British Journal of Clinical Pharmacology
- Discipline: Pharmacology
- Language: English
- Edited by: Serge Cremers

Publication details
- History: 1974–present
- Publisher: Wiley-Blackwell on behalf of the British Pharmacological Society (United Kingdom)
- Frequency: Monthly
- Open access: Delayed after 12 months, hybrid
- Impact factor: 3.0 (2024)

Standard abbreviations
- ISO 4: Br. J. Clin. Pharmacol.

Indexing
- CODEN: BCPHBM
- ISSN: 0306-5251 (print) 1365-2125 (web)
- OCLC no.: 45425630

Links
- Journal homepage; Online access; Online archive;

= British Journal of Clinical Pharmacology =

The British Journal of Clinical Pharmacology is a monthly peer-reviewed medical journal published by Wiley-Blackwell on behalf of the British Pharmacological Society. It covers all aspects of drug action in humans. As of 2020, the editor-in-chief is Serge Cremers (Columbia University).

== History ==

The journal was established in 1974. It was initially published by Macmillan, and moved to be published by Blackwell (since Wiley-Blackwell) in 1983.

The early editors were known as Chairmen of the Editorial Board, until January 2007, when the title was changed to what it is currently, namely Editor-in-Chief.

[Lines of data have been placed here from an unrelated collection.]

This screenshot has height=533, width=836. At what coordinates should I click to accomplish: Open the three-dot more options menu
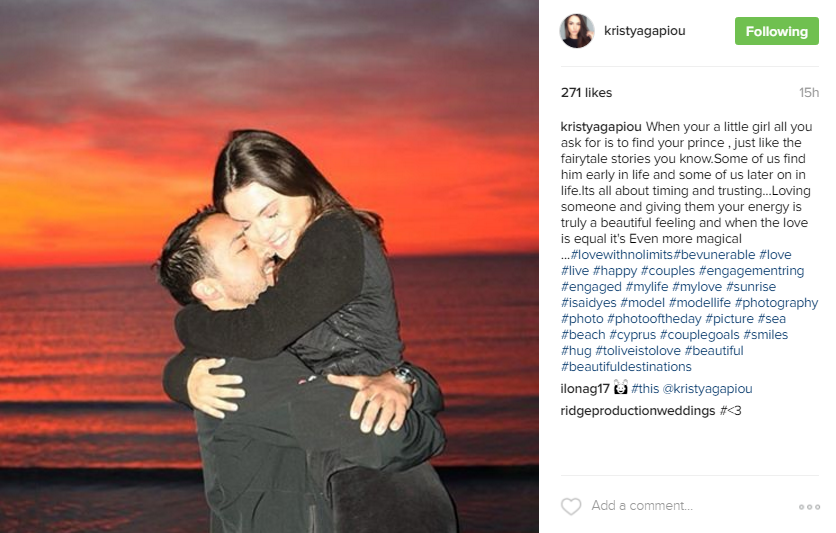coord(809,507)
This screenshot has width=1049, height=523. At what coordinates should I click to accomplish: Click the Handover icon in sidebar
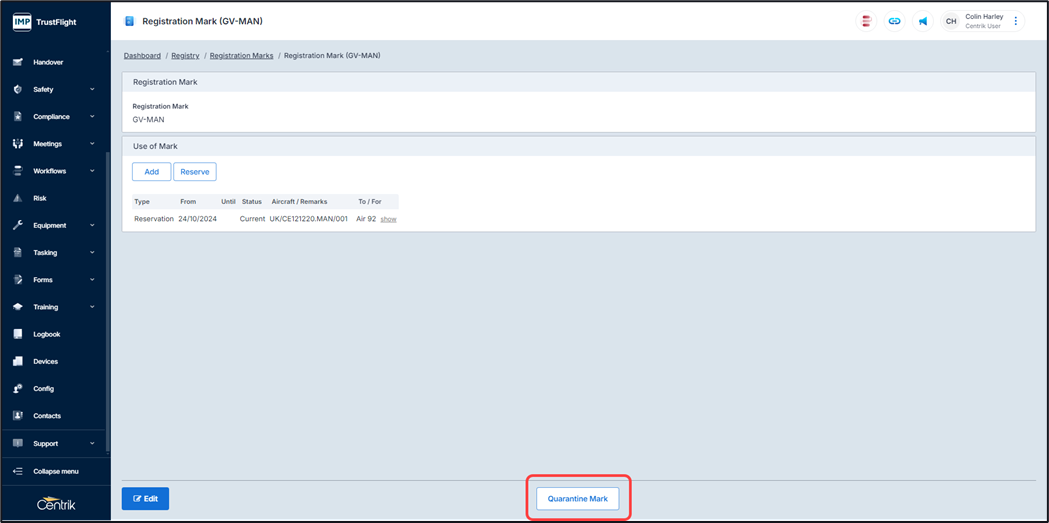(18, 62)
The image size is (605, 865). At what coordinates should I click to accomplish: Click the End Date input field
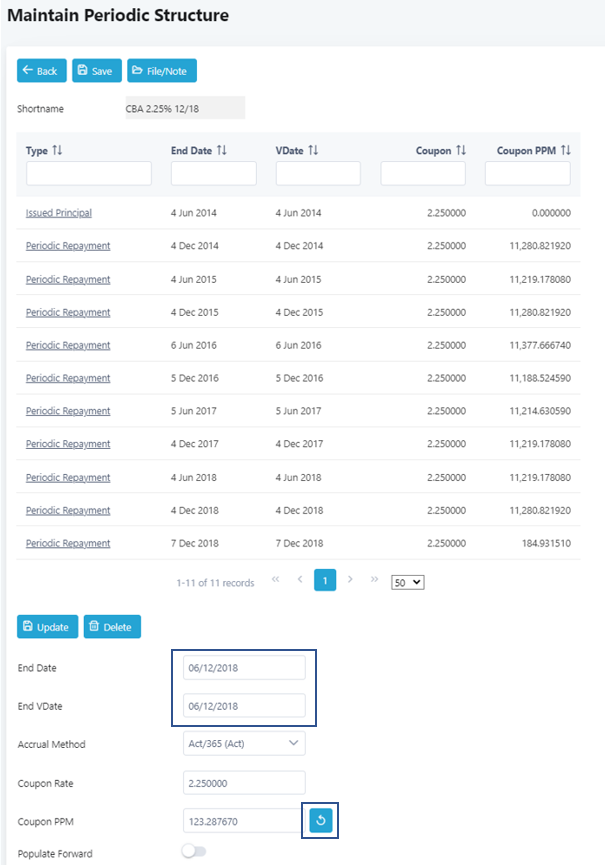click(x=245, y=667)
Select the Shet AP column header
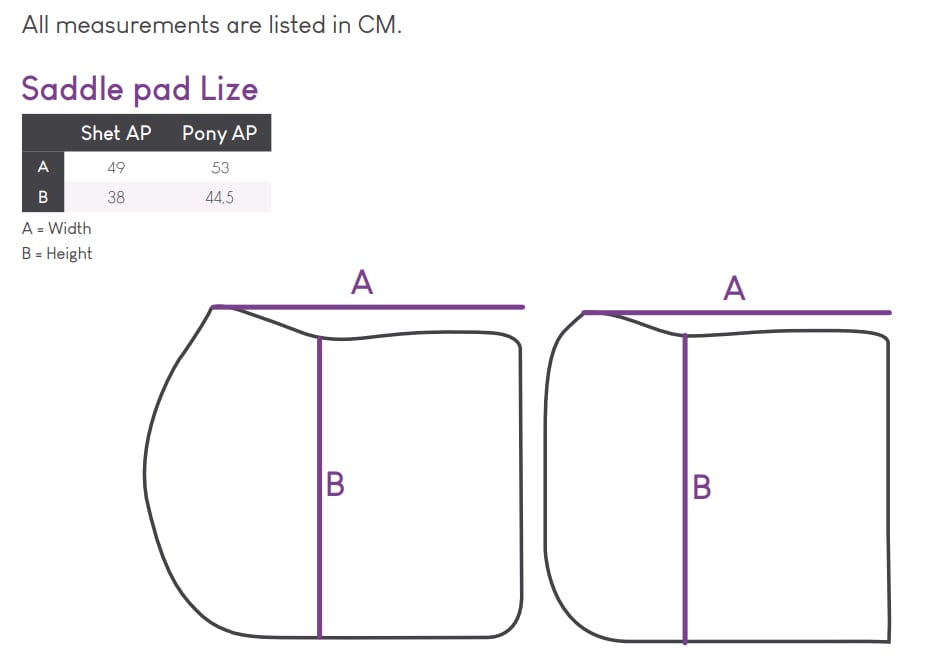Image resolution: width=926 pixels, height=669 pixels. [x=116, y=133]
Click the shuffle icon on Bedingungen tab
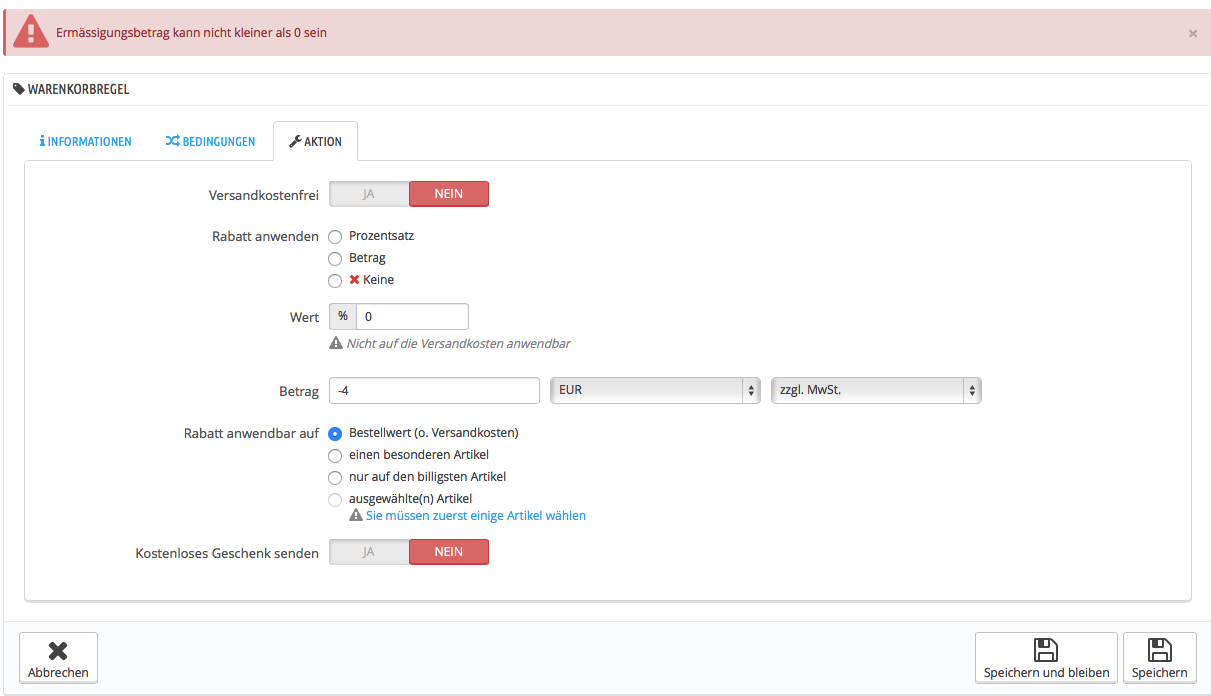The image size is (1211, 696). (x=172, y=142)
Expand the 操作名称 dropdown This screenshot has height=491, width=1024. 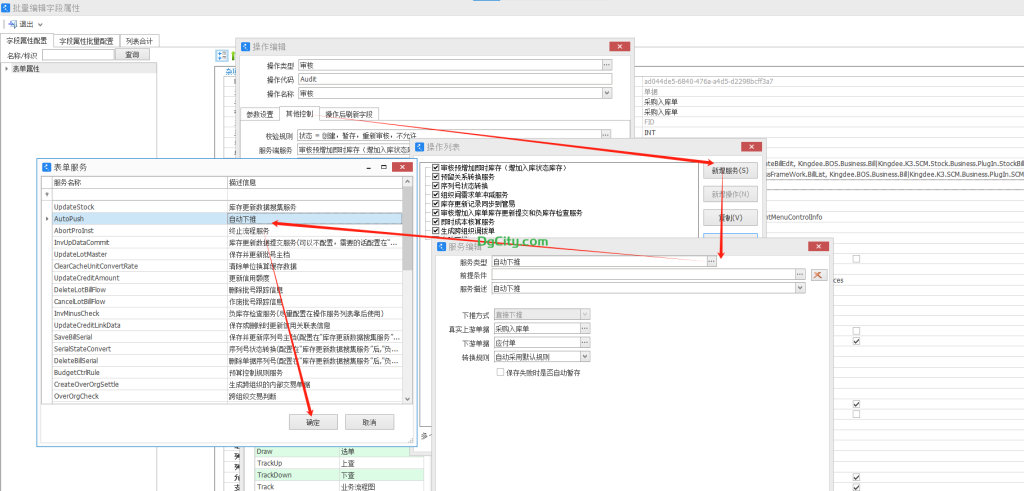point(606,93)
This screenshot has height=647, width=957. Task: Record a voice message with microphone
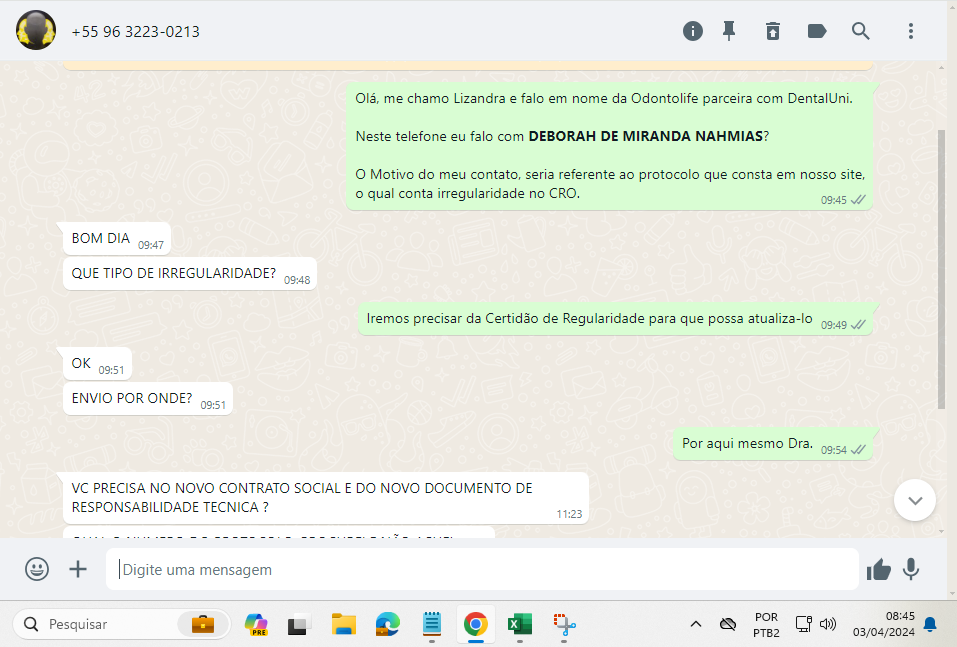[x=911, y=569]
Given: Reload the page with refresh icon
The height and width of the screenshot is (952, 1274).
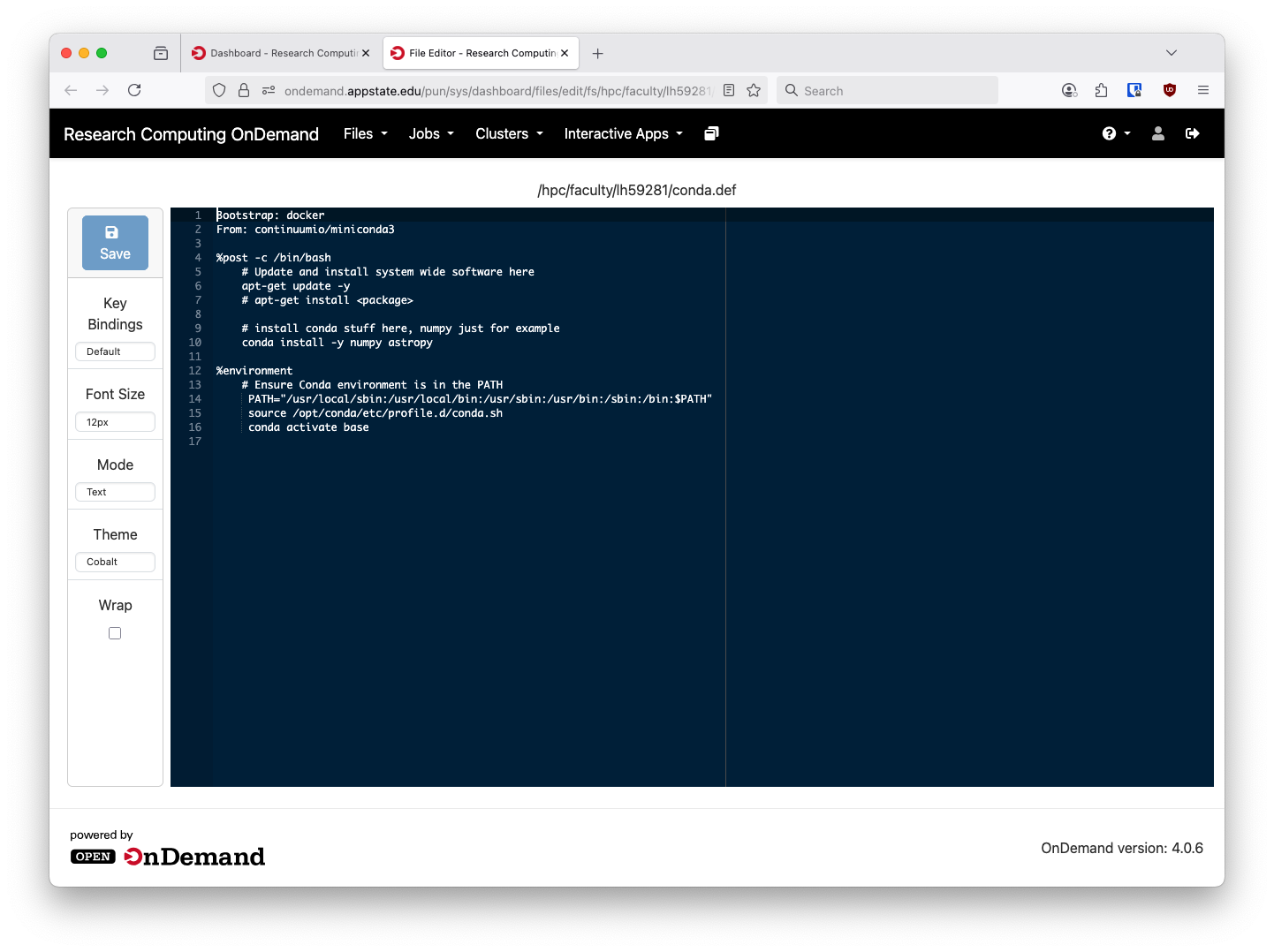Looking at the screenshot, I should click(x=134, y=90).
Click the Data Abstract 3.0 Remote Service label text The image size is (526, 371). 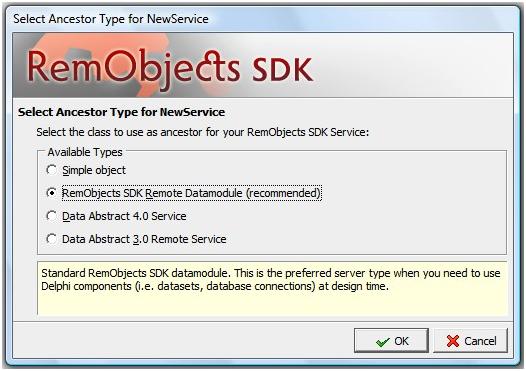tap(144, 239)
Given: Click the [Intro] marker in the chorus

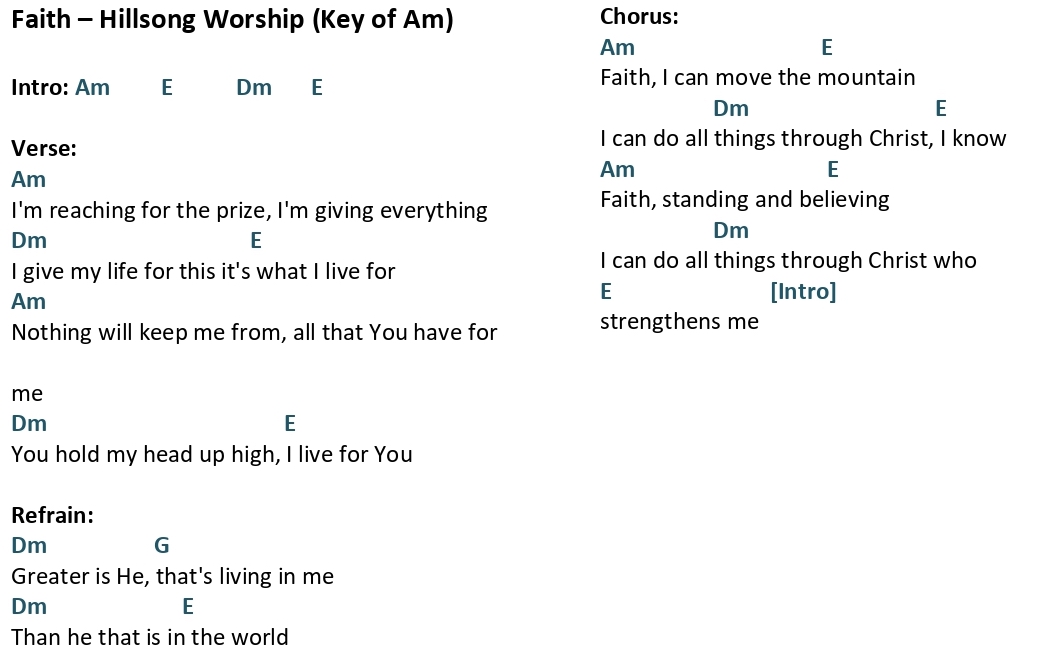Looking at the screenshot, I should pyautogui.click(x=803, y=291).
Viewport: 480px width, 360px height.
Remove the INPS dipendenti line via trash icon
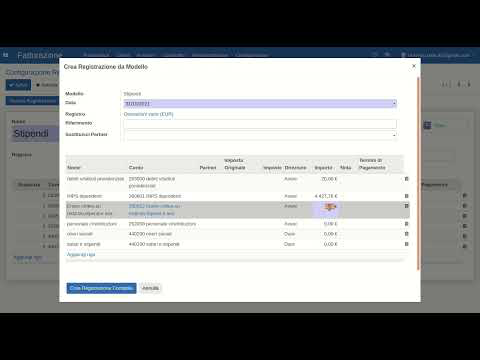(406, 196)
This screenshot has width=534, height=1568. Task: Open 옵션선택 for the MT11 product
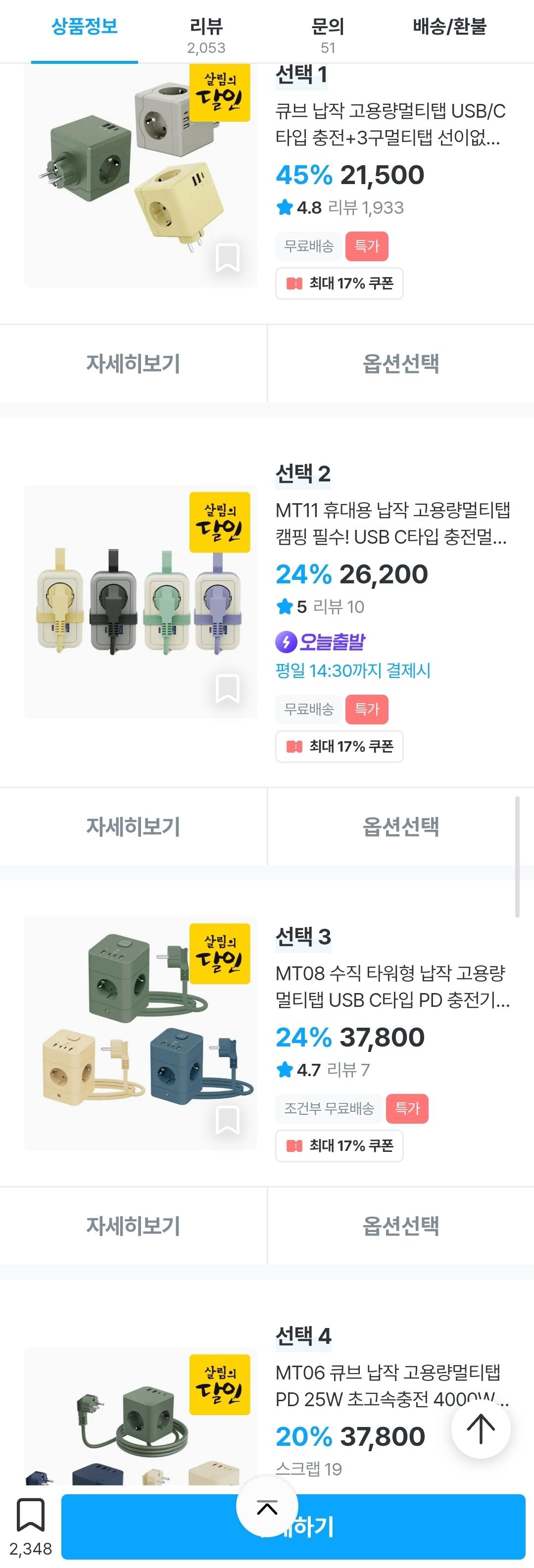(x=401, y=826)
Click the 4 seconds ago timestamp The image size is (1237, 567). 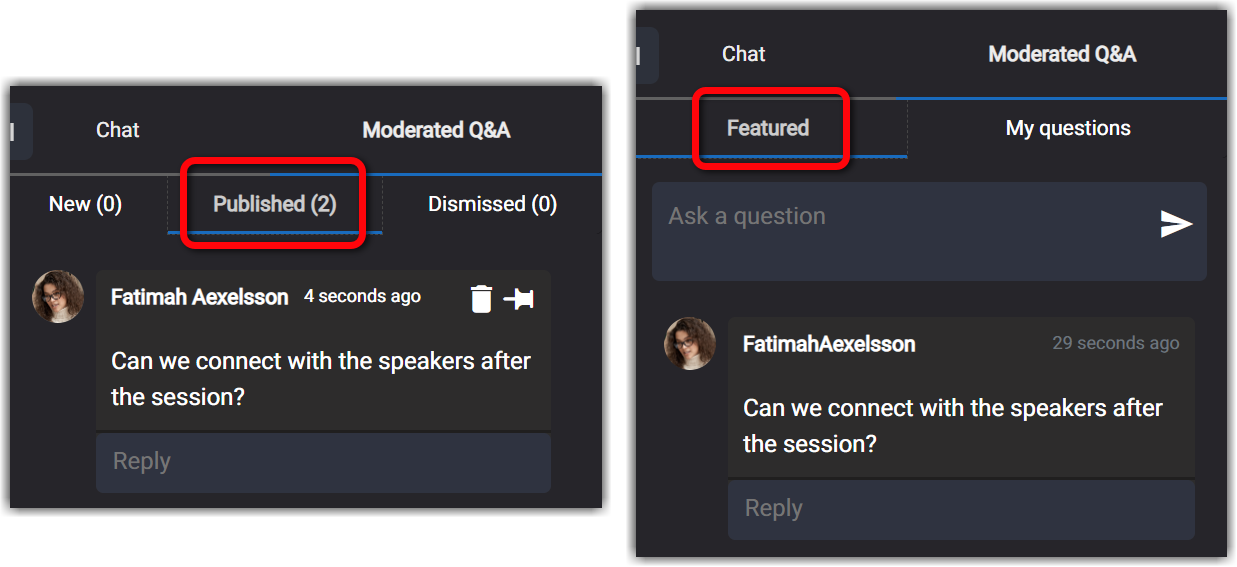pos(362,296)
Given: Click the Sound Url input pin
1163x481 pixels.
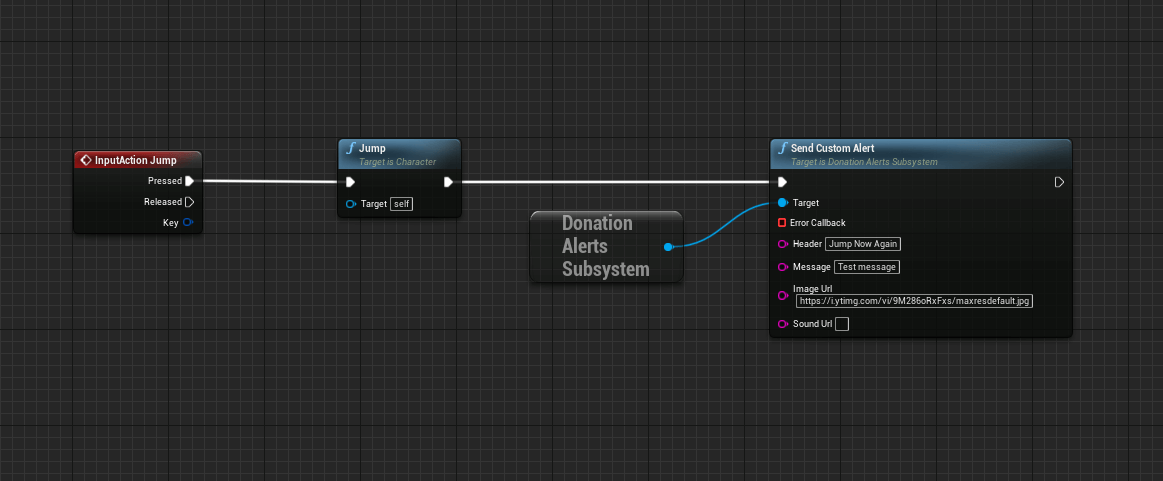Looking at the screenshot, I should 783,324.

The following is a list of all previous Chairmen or Editors-in-Chief:

- Graham M Wilson† (University of Glasgow) (1974–7)
- Colin T Dollery† (Royal Postgraduate Medical School, London) (1978–82)
- Alasdair M Breckenridge† (University of Liverpool) (1983–8)
- David G Grahame-Smith† (University of Oxford) (1988–95)
- Geoffrey T Tucker (University of Sheffield) (1995–2002)
- Jeffrey K Aronson (University of Oxford) (2003–7)
- James M Ritter (King's College London) (2008–14)
- Adam F Cohen (Leiden University) (2015–19)

†Deceased

==Abstracting and indexing==
According to the Journal Citation Reports, the journal has a 2024 impact factor of 3.0, ranking it 138th out of 352 journals in the category Pharmacology & Pharmacy.